Discovered by miners in 1854, the cave is now family-owned and open every day for 45-minute tours. Hardcore cave enthusiasts come from all over the world to check out this natural wonder that’s just an hour east of Sacramento.

After explaining a few rules — like don’t touch or lean against anything — Busbee unlocks the iron gate at the mouth of the cave and leads me down a steep, narrow set of wooden stairs.

The stairs that lead down to the first chamber of Black Chasm Cavern. (Bianca Taylor/KQED)

Immediately, I feel like I’m descending into an entirely foreign world.

“It sort of feels like I’m in Disneyland,” I remark, to which Busbee responds, “Yes! It reminds me of that movie, ‘The Goonies‘.”

The cave is dimly lit, but Heather uses a flashlight to show me the glittering walls of blue marble and brown limestone. As we stand on a wooden platform, she points out crystals as big as cars and helictites as tiny as sewing needles.

Helictites line the walls and ceiling of the Landmark Chamber. (Bianca Taylor/KQED)

It is totally breathtaking.

And then, just when I don’t think it can’t get any cooler, Busbee leans over the railing and points out the lake.

YES. A LAKE AT THE BOTTOM OF A CAVE. I peer over the edge of the railing and spot it, 80 feet down.

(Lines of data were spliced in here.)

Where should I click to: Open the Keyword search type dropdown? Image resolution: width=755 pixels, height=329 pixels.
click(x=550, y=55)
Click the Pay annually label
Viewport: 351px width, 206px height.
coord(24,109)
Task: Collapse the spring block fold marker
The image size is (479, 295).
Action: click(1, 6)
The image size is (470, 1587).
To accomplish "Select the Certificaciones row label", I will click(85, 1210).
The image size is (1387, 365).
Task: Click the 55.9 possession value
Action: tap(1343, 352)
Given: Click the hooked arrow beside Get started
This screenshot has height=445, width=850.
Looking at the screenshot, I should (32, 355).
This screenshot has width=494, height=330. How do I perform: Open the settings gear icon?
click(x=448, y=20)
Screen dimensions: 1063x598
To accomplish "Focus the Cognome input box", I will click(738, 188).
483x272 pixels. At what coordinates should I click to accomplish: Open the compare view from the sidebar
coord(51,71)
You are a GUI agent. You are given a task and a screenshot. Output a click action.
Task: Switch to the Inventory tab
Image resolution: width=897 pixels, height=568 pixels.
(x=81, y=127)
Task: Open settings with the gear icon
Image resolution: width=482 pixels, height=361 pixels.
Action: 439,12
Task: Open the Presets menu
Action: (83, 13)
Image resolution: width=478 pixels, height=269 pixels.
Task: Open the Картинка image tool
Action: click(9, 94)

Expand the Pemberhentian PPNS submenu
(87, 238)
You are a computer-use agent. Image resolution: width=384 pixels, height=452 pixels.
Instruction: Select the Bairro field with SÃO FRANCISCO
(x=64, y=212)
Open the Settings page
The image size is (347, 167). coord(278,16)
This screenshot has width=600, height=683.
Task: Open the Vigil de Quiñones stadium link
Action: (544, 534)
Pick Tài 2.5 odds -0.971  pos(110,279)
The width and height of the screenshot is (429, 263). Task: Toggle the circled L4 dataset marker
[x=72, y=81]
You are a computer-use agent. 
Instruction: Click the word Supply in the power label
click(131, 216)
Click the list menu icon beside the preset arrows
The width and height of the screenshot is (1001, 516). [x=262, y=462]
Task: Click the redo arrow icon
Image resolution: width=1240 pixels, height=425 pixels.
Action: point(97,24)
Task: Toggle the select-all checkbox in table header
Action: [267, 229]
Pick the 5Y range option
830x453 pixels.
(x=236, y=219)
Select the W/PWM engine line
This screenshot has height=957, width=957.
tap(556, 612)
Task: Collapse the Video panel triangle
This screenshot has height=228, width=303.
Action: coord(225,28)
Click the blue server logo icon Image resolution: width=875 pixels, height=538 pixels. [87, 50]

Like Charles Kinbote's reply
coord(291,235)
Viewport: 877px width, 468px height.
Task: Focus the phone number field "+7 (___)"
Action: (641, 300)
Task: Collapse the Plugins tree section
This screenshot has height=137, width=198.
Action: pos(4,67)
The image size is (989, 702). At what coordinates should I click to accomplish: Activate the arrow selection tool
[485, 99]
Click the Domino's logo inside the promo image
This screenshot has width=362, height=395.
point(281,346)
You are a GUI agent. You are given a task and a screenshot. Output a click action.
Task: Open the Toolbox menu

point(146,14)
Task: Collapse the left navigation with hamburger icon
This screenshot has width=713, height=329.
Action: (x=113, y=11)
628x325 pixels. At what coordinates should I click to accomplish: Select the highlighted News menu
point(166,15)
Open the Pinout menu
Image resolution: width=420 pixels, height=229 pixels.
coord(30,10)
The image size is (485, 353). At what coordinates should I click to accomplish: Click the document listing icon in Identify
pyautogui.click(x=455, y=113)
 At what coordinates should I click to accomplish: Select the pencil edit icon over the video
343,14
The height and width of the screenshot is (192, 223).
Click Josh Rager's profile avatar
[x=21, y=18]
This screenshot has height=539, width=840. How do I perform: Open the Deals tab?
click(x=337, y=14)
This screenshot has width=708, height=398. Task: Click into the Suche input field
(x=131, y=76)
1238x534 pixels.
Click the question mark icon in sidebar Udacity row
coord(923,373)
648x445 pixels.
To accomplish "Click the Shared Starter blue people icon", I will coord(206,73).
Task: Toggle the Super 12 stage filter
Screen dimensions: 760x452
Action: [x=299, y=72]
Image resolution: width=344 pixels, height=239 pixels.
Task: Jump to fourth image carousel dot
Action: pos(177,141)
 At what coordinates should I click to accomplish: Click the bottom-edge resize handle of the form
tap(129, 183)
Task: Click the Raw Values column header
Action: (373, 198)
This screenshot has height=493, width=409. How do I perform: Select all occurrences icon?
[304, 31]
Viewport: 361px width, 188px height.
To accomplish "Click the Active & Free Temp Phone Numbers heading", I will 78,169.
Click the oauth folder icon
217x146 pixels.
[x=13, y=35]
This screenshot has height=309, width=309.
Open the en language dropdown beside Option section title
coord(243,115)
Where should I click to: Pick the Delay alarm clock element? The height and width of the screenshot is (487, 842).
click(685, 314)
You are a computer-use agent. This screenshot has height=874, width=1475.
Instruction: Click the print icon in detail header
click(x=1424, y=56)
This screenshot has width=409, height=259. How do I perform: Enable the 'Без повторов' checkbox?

At first glance it looks like a neon blue puddle. It is so gorgeous and tempting that I have to ask if people are allowed to swim in it.

She says there is a little blow up raft down there that staff take across the water sometimes.

“It’s really fun!” she says. And she adds, “You can drink that water, all it is is mineral water, really.”

We follow the path down more wooden steps and end up in a huge room called the Landmark Chamber. It’s known for its breathtaking ceiling, which is covered with different crystal formations. It’s also famous for inspiring a scene in ‘The Matrix Reloaded.’

While the production crew wasn’t actually allowed to film down here, Busbee tells me that they have held weddings and concerts in the Landmark Chamber. The acoustics down here are insanely good, but I can’t imagine any of my claustrophobic family members being OK with me getting married 100 feet underground.

Standing in front of the “Butterscotch” flow crystal in the Landmark Chamber. (Heather Busbee)

As we start the walk back up to the mouth of the cave, the only thing we can hear is the echo of our footsteps. No cars, no birds chirping, nothing. We’re totally alone …

Wait, never mind.

Heather spots a salamander — called an ensatina — no bigger than a matchstick, perched on a limestone rock.

But this little guy is not a fan of our flashlight, so he scampers back into the darkness.

When we finally emerge above ground, the sun feels warm on my skin. The trees, birds, and clouds — they seem so foreign from the world we just spent an hour in.

Black Chasm Cavern is one of the most unique places I’ve ever been to in California, and a good reminder that you never know what beauty lies right underneath your feet.